- _Brief_:
All lines from the one containing "Expand the Pro" to the end of the entries below should be output exactly as they appear. No other lines should be output.

((

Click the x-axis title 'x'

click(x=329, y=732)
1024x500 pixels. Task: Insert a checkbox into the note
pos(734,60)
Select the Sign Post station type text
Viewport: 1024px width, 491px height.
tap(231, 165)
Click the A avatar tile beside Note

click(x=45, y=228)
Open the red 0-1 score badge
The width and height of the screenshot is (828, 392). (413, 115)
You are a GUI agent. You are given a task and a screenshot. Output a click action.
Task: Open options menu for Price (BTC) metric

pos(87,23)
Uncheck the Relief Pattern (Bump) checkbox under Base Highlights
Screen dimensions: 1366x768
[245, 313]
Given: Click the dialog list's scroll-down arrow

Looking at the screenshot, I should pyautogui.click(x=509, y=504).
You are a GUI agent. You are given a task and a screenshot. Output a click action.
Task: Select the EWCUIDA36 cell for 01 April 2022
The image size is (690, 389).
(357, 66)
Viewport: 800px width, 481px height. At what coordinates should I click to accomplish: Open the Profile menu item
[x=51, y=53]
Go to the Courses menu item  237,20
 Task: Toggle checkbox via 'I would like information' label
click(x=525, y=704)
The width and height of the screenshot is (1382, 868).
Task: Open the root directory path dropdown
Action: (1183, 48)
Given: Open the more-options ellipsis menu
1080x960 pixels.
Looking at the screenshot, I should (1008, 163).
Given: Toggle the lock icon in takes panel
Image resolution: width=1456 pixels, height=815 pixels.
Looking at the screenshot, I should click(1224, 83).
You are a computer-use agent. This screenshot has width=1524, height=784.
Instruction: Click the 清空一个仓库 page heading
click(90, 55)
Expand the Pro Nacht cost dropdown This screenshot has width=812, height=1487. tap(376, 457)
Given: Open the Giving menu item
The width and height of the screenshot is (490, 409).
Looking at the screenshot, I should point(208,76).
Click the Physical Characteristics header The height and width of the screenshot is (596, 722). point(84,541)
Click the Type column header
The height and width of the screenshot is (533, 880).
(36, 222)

))

- _Solved problem_:
Expand the Pro Nacht cost dropdown This screenshot has width=812, height=1487. tap(376, 457)
Given: Open the Giving menu item
The width and height of the screenshot is (490, 409).
Looking at the screenshot, I should point(208,76).
Click the Physical Characteristics header The height and width of the screenshot is (596, 722). point(84,541)
Click the Type column header
The height and width of the screenshot is (533, 880).
(36, 222)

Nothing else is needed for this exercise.